Start putting the puzzle pieces together and a clear picture emerges of hospitals implementing more and more cloud services in the immediate future.

The freshest of those pieces, IDC’s Cloud in Healthcare 2.0, said that hospitals are acquiring a taste for buying IT via the pay-as-you-go model and its operational expenditure approach rather than purchasing technology the old-fashioned way, as a capital expenditure.

“The use of cloud computing as an increasingly business-critical technology is quickly changing how healthcare organizations and payers evaluate, procure, and deploy IT assets,” IDC analysts wrote.

[Also: Hospital datacenters: Extinct in 5 years?]

Earlier this month, HIMSS Analytics research director Brendan FitzGerald said that data-intensive trends such as precision medicine and population health will demand more robust infrastructure than what hospitals have in place to support EHRs today. Moving forward, then, more and more hospitals will turn to infrastructure-as-a-service offerings from Amazon, IBM, Google, Microsoft and others.

Smart CIOs should be thinking about the best ways to coordinate cloud vendors and infrastructure instead of applying an asset-centric view toward managing IT resources, IDC added, so they can ultimately deliver either cost-savings, innovation or both.

Hospitals should also be taking inventory of how many and exactly which cloud services various lines of business have tapped. While that may sound simple, the Internet Security Threat Report Symantec published late last month found that CIOs thought their users had about 30 or 40 cloud apps but, instead, enterprises have 928 already.
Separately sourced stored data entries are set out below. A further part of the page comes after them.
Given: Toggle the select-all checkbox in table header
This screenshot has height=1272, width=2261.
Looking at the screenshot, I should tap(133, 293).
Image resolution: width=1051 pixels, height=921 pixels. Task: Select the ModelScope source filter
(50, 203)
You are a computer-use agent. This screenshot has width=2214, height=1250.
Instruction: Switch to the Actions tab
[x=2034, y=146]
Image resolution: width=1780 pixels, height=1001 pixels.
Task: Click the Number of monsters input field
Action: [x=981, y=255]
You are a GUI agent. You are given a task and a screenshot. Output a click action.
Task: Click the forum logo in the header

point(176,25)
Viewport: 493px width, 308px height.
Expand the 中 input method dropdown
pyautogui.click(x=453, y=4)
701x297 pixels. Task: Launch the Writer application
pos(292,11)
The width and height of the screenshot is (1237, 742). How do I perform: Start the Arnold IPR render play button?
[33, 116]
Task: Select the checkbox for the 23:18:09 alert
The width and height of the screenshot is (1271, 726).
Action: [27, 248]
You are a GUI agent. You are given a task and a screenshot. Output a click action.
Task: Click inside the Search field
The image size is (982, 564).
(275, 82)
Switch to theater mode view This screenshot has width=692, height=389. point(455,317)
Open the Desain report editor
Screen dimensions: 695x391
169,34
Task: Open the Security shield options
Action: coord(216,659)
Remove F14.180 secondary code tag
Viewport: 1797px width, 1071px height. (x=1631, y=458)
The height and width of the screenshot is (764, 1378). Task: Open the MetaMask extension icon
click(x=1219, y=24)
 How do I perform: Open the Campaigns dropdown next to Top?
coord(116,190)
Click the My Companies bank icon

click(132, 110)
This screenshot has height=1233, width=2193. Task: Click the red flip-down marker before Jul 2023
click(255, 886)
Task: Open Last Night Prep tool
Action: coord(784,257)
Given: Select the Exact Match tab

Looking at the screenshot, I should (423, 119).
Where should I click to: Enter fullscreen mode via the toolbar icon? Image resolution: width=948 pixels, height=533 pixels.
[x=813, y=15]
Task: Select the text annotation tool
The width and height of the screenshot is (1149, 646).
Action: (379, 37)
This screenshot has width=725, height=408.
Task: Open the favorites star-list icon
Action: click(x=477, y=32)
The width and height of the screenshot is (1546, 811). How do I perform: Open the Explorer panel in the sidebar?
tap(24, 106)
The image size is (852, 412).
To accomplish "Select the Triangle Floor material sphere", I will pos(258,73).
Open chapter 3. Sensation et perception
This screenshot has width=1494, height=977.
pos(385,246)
IDC said that cloud computing will become the main platform for analytics and big data, as well as mobile and internet of things tools. As those and other emerging technologies, such as cognitive computing, 3D printing and robotics spark digital transformation, CIOs and IT departments will have big opportunities to drive innovations in the cloud that they otherwise could not.

But the cloud model will also force them to evolve.

“IT departments will operate in an environment that has a centralized operating model where they focus on service delivery and more predictable expenditures,” the IDC analysts wrote. “Cloud will enable an IT department to have a line of business point of focus because daily operations and services are acquired instead of managed internally.”